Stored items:
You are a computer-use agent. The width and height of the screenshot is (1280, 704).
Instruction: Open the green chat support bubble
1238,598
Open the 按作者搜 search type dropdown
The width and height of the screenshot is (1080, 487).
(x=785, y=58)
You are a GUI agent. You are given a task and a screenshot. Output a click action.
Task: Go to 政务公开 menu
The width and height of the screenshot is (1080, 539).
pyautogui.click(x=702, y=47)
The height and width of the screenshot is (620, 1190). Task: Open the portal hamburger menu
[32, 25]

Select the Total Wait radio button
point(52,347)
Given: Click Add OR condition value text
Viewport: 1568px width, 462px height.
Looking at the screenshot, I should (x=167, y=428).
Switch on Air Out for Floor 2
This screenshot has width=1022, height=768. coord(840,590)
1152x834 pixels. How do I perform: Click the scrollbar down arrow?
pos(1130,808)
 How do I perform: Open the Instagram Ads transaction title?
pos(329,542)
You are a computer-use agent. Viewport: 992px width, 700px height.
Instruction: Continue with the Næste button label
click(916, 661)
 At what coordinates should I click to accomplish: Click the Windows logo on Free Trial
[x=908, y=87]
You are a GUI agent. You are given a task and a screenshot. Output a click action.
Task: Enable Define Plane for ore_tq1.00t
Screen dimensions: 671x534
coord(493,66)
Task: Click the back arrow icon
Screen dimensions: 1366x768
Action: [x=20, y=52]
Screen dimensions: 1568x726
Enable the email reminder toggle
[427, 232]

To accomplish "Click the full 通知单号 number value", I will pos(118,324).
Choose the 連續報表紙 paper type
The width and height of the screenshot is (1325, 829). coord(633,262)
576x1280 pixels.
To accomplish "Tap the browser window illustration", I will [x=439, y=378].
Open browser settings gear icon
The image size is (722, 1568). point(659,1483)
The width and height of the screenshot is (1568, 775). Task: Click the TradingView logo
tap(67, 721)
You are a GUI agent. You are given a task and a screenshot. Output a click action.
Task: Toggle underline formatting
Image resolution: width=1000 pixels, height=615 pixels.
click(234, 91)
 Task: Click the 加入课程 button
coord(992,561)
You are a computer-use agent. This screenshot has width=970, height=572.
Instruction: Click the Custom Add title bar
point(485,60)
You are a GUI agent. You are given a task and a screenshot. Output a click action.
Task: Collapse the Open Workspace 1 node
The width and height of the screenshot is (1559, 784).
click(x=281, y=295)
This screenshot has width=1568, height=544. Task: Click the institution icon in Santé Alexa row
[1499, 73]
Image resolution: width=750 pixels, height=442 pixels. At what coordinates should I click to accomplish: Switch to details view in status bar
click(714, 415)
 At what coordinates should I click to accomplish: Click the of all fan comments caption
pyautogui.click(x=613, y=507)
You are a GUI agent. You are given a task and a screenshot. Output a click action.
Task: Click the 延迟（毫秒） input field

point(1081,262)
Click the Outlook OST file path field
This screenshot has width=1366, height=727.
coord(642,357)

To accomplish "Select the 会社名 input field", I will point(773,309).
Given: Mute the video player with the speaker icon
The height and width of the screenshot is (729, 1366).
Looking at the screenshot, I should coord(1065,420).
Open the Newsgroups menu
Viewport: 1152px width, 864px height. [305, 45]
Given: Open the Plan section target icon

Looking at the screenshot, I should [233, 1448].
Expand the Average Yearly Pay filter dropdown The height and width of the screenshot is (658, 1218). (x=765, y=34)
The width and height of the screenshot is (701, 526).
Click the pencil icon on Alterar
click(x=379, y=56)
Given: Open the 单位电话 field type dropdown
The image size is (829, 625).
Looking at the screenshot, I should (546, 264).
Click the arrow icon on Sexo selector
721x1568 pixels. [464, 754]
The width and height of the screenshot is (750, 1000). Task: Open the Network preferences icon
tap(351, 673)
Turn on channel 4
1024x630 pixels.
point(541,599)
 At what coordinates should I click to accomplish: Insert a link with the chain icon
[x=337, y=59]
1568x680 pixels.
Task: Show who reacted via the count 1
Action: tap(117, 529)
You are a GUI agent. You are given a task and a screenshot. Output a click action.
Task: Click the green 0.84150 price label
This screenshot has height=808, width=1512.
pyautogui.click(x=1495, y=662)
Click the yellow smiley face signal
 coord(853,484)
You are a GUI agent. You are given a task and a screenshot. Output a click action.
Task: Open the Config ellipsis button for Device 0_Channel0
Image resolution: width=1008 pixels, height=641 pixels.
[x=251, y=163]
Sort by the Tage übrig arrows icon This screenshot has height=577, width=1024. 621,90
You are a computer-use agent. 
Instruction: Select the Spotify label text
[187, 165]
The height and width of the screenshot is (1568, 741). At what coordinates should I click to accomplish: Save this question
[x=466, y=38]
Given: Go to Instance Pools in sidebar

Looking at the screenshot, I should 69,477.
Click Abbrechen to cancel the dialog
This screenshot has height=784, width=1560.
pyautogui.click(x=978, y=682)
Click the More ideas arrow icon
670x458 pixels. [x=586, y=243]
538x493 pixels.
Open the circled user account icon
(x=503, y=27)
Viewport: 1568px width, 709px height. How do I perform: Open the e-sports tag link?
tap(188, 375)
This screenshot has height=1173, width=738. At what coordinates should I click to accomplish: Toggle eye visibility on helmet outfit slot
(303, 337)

Required action: Lines above that contain the string "value" make up the answer.

Final answer:
Given: Click Add OR condition value text
To accomplish "Click the full 通知单号 number value", I will pos(118,324).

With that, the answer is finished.